> [THE PROBLEM]
Below are records; count the lines in them that hold "agent" and give only the count.

-------- TASK INPUT --------

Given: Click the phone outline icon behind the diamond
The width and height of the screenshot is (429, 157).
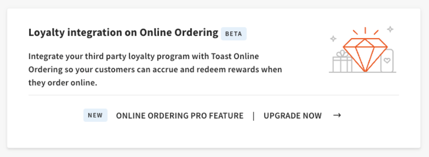Looking at the screenshot, I should click(x=387, y=61).
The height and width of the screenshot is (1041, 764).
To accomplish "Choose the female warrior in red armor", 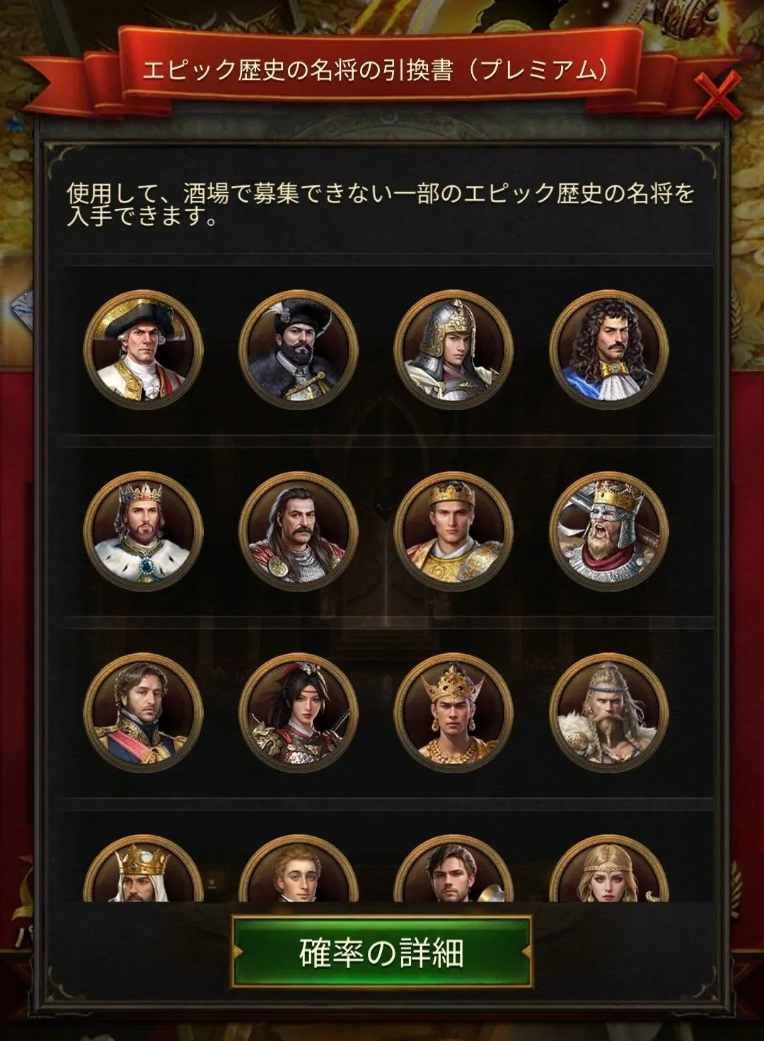I will (299, 713).
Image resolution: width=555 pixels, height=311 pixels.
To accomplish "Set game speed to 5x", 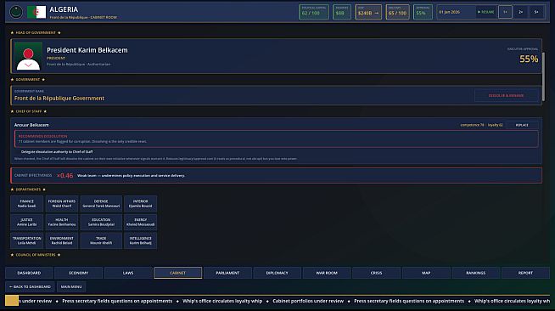I will (x=536, y=12).
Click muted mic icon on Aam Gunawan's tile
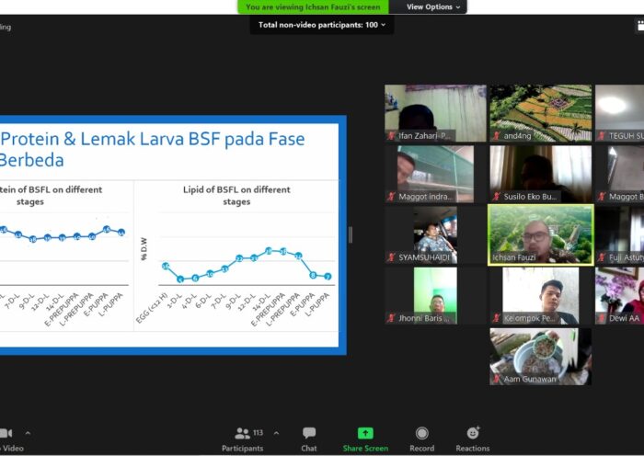This screenshot has width=644, height=456. [497, 379]
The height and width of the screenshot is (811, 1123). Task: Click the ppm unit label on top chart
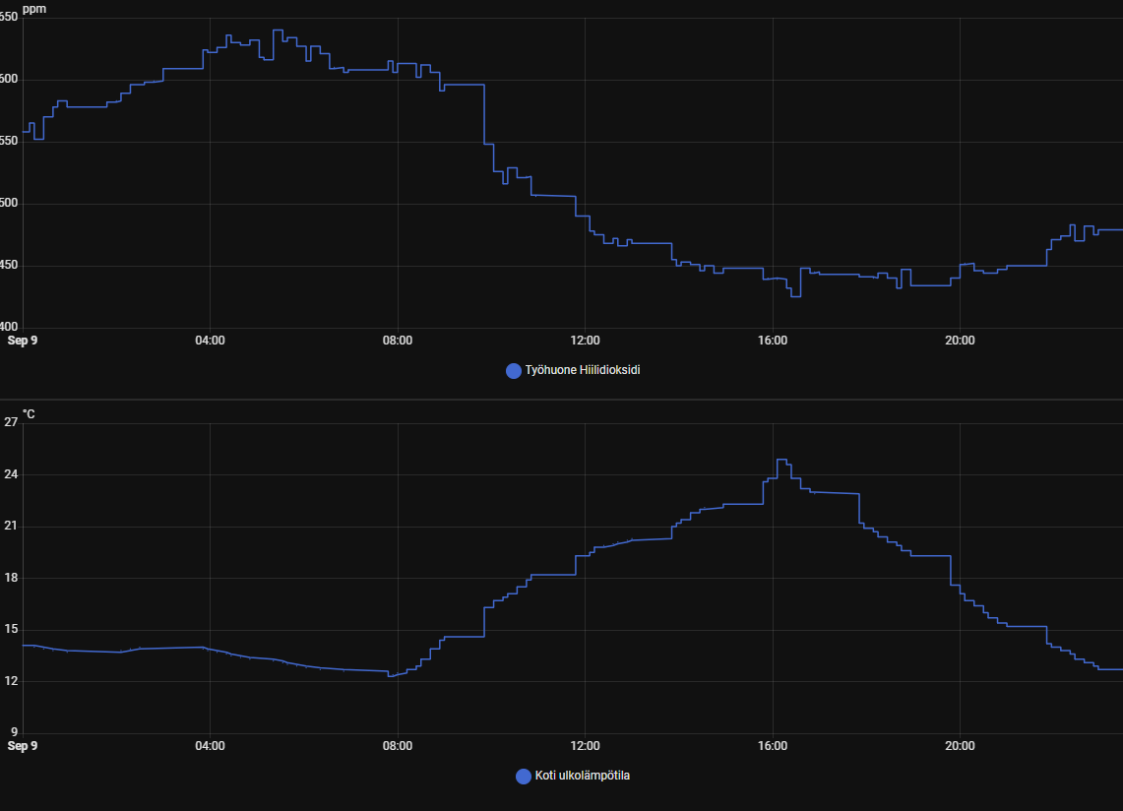pyautogui.click(x=33, y=8)
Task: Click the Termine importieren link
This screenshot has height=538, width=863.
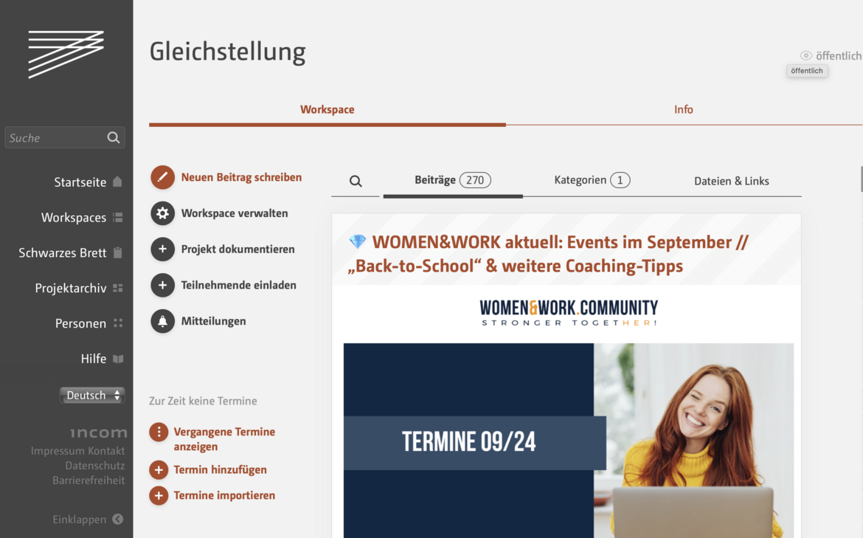Action: (x=224, y=496)
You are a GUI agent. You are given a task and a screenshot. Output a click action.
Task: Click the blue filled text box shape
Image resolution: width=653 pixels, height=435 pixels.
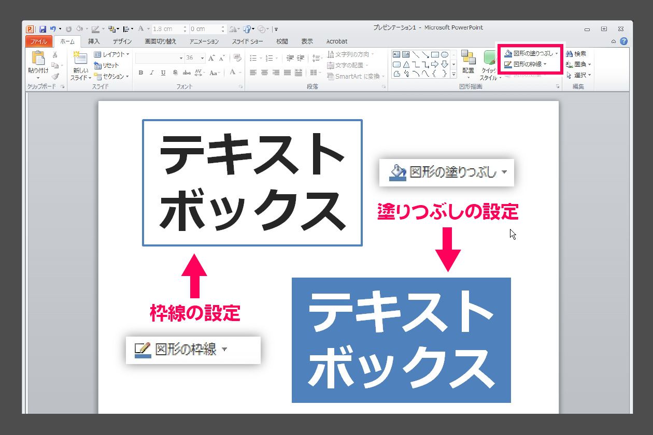401,340

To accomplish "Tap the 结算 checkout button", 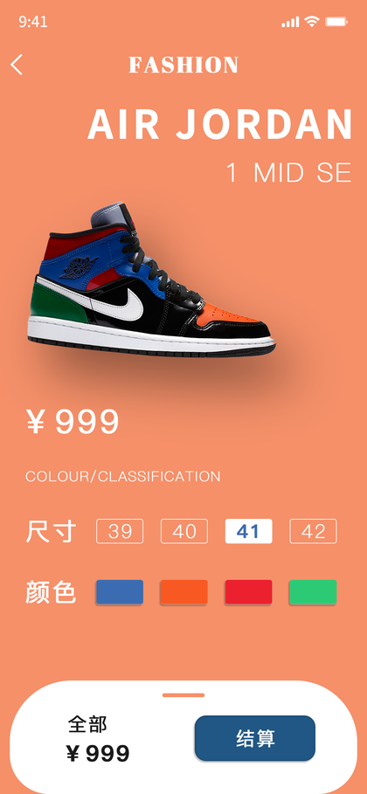I will [255, 738].
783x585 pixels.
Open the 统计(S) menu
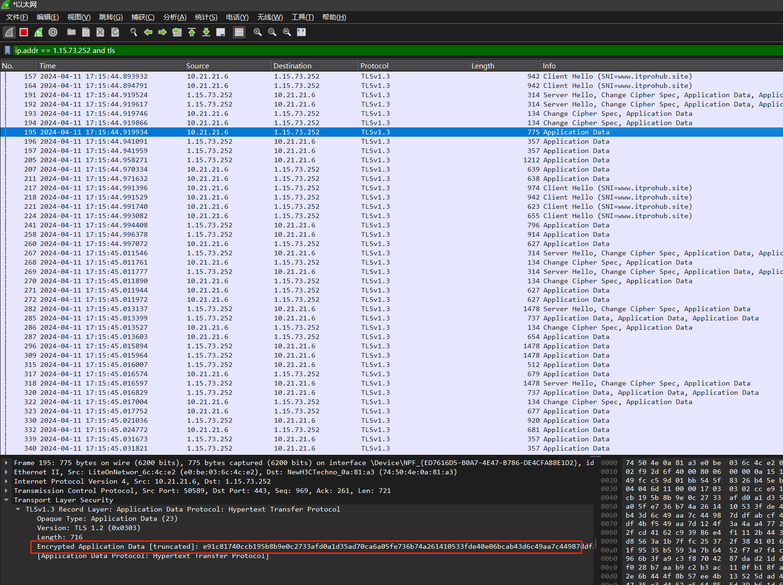(x=206, y=17)
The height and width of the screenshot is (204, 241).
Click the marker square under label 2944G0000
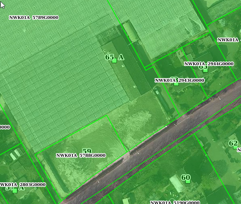tap(205, 70)
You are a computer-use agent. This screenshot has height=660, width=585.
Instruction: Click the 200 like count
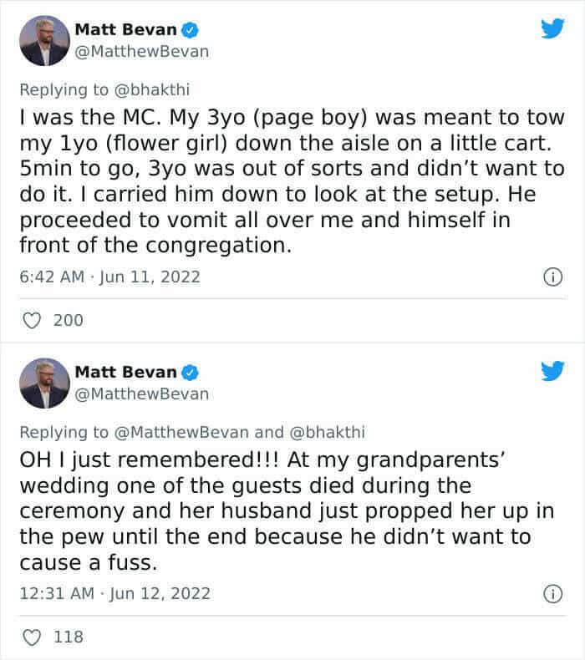coord(68,320)
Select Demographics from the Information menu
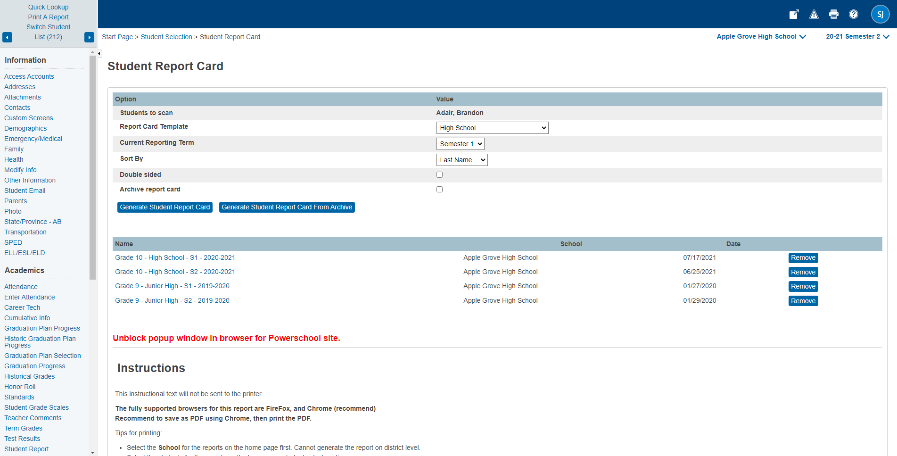 click(x=25, y=128)
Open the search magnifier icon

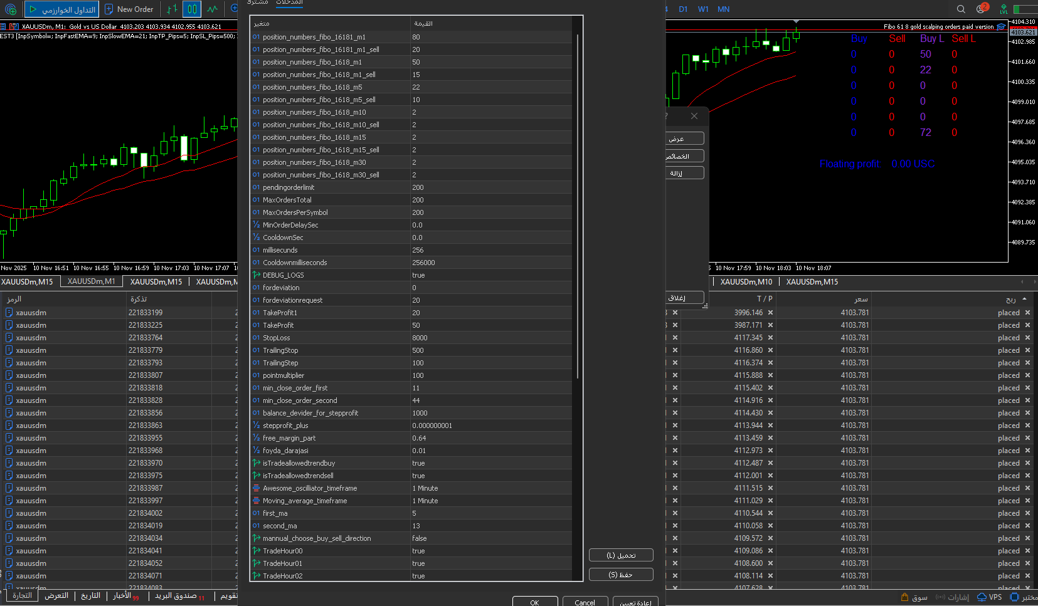(x=961, y=9)
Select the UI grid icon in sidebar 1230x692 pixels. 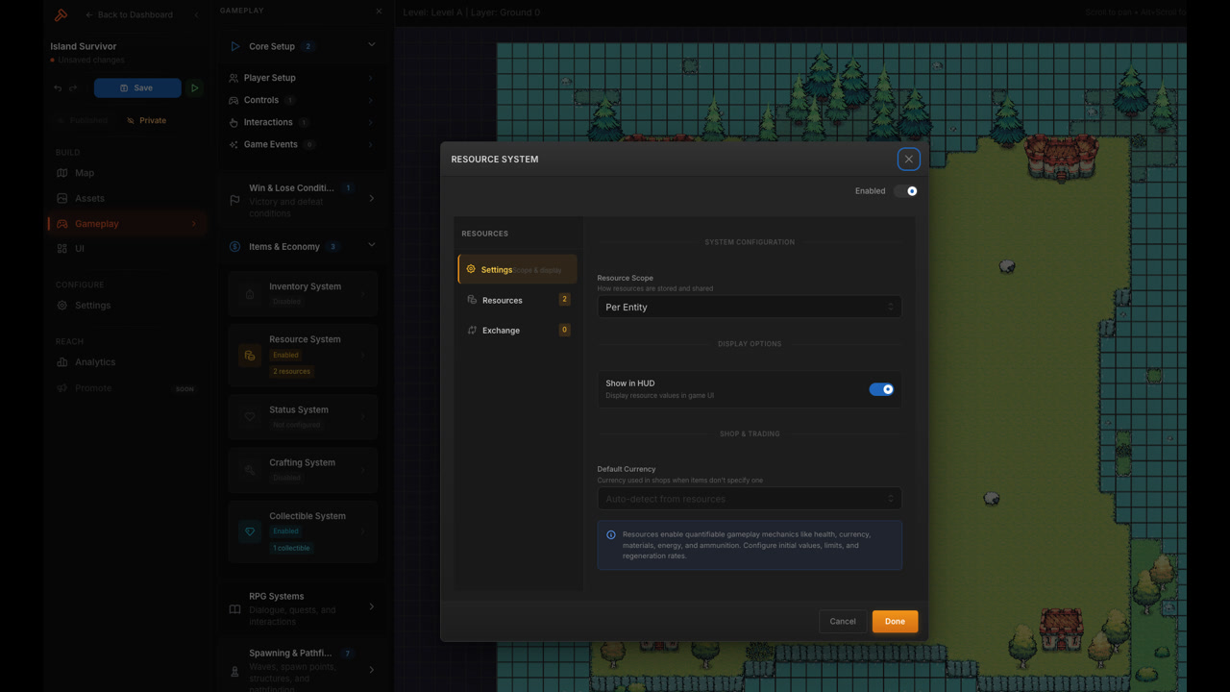(61, 248)
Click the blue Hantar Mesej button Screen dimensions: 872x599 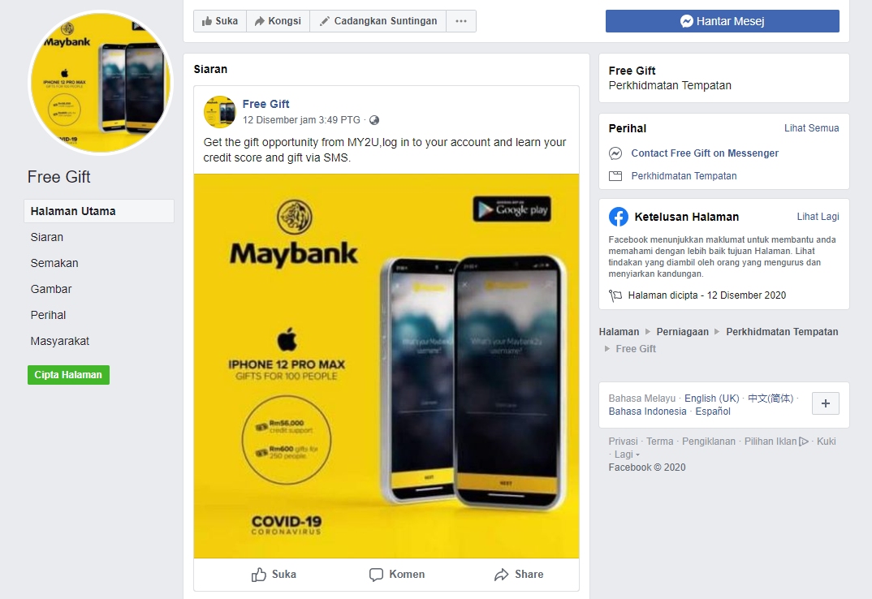(723, 21)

--------

> [OUTPUT FOR THIS TASK]
2